Adventures in India
I stopped in my tracks as I reached the top step of the open-air restaurant.
I was captivated by the view of the warm terracotta roof tiles and palm trees framing the pale blue sky and the vast Arabian Sea, where fishermen worked for hours every day to bring in their catch.
We had just finished yoga on the beach at sunrise (Cherai Beach in Kerala, India), and I was feeling invigorated by the grace and flow from moving my body , the sounds within and around me as we chanted, and how present I felt in my body and mind. My heart was also pumping from the ride home on the bikes which Carolyn and I hired to get us back and forth from yoga.
This was how we started each day on the 8-day NLP Intensive run by Sue Knight and Ramesh Prasad, and I found that I had many a-ha moments outside the training room as well as within it.
I’ve found it fascinating how moving, stretching, and focusing on my body in this way reinforced and enhanced the changes in my mind, and how at home I felt from the moment I arrived.
Some of this was because I have been there before, but it’s more than that…
There was a moment last time when I squeezed a juicy piece of lemon into my tea, and I later anchored* that moment. Right then, I realised that I can feel at home wherever I am. And I smiled and re-connected with that when I had my first cup of tea this time in the garden at Blue Waters hotel, where we had the course.
If you’ve ever read The Alchemist by Paolo Coelho, you’ll be familiar with the concept of seeking and travelling a long way to then discover that what you were looking for was right under your nose! It was a bit like that, AND I was glad I had such an adventure far away from home to discover it (and re-discover it this time).

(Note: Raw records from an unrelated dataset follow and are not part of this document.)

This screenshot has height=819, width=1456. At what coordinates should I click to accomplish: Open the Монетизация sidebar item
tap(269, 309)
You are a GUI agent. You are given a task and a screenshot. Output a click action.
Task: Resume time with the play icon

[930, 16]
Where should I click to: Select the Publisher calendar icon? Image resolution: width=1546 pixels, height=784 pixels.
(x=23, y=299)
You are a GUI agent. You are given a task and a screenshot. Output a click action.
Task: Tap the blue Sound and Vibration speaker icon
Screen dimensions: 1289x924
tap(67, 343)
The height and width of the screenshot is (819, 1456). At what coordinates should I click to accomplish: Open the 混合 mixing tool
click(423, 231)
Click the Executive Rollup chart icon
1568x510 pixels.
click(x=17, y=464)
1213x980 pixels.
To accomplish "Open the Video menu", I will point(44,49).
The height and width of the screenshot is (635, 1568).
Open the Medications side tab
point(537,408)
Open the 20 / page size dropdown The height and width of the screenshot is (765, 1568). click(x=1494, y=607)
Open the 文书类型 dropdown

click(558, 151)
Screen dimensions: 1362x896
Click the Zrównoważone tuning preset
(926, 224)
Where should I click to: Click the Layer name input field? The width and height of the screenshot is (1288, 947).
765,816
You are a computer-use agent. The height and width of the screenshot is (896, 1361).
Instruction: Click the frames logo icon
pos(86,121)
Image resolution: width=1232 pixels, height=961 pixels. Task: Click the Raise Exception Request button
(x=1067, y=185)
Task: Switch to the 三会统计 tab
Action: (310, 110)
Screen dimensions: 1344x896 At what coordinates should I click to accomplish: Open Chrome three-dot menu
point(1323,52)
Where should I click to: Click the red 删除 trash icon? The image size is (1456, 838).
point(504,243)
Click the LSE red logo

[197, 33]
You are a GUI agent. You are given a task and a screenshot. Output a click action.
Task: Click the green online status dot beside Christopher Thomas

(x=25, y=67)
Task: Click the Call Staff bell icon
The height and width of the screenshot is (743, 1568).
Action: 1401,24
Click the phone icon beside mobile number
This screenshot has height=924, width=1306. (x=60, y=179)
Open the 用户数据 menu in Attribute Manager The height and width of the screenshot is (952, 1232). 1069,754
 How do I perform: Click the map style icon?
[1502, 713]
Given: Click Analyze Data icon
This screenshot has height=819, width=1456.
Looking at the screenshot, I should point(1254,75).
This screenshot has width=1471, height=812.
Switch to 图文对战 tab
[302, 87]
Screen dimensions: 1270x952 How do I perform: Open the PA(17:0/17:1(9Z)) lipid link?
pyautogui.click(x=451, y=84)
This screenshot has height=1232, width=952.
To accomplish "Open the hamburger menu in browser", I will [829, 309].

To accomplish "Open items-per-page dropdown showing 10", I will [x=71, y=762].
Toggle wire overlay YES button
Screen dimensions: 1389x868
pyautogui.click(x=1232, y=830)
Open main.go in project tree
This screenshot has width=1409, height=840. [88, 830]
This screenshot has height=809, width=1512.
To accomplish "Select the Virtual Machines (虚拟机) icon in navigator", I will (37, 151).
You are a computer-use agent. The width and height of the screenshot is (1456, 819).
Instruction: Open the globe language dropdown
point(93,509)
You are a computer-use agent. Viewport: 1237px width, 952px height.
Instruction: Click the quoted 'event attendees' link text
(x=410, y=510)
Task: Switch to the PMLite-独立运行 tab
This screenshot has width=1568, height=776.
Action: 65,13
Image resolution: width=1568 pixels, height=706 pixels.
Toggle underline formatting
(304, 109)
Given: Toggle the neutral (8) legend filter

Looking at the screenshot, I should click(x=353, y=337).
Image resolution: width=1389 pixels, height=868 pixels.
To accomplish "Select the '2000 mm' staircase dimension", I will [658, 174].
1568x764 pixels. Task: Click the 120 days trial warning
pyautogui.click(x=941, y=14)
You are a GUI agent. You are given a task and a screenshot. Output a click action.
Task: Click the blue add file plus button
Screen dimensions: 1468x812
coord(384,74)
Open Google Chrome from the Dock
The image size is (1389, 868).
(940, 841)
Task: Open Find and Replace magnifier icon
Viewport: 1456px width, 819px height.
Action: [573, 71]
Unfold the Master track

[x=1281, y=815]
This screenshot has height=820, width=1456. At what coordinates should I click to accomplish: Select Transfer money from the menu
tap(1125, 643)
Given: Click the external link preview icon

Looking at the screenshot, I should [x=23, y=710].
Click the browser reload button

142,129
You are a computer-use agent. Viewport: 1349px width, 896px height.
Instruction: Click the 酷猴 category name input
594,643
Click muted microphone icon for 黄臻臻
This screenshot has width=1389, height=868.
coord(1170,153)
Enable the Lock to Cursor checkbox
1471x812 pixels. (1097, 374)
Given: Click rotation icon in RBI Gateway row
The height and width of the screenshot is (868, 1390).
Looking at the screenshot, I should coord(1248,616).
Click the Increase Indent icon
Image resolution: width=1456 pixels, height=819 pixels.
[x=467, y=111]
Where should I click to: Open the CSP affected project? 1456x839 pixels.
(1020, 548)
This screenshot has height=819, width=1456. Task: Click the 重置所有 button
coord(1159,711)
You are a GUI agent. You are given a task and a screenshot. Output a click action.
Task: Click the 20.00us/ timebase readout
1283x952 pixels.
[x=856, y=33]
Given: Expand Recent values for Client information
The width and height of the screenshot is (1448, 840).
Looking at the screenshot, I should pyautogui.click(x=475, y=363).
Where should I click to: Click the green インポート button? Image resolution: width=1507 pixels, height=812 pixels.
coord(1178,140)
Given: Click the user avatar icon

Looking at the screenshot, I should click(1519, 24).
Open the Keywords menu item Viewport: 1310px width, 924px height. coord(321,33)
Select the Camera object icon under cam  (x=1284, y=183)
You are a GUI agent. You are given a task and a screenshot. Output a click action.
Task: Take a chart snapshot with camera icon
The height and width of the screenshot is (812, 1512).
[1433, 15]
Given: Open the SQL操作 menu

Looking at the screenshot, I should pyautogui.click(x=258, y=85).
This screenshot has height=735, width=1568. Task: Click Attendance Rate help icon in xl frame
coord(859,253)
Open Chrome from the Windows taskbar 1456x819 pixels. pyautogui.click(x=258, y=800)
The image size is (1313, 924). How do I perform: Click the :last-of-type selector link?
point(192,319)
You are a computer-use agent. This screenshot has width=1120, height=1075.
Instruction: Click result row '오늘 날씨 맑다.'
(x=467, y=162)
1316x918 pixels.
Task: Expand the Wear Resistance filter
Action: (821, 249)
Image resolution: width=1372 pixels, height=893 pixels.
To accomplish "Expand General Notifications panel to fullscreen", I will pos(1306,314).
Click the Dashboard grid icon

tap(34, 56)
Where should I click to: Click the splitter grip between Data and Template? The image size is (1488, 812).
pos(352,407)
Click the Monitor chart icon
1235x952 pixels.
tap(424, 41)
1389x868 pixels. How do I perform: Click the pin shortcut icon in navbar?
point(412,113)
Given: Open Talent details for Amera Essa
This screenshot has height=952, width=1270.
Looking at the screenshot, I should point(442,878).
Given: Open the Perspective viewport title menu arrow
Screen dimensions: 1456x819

Stretching my comfort zone
‘Comfort’ was a theme that came up quite a bit before and during this programme, in how I acted and how I spoke about my learning outcomes. Sue challenged me on it – and I’m glad she did – because it had become a blind spot for me in various aspects of life. Perhaps (at least partly) because of living in limbo with the pandemic, and especially having long-covid on-and-off for over two years, I found ways to just accept things as they were at the time (settle, maybe?).
It feels important to challenge and update my beliefs around my health, as well as what I’m capable of as a professional. I have become a little too comfortable with my natural style which is soft and gentle. It does work well and my clients find they can go deep with exploring and understanding themselves… However, I can flex my coaching muscles and benefit clients by being more provocative and challenging, at times!
I believe that where there is discomfort, there is learning, and I have felt the benefit through this training programme, once again.
“I am STRONG”
One of the a-ha moments was when I noticed a tangible, visceral shift from believing “I am resilient” to “I am STRONG”. This feels so different for me, because resilience implies that there are things to be resilient against. Being strong is about a way of being in the world, from the inside-out, and is not dependent on a set of external conditions. It’s about getting myself – and any stories I might be telling myself – out of the way.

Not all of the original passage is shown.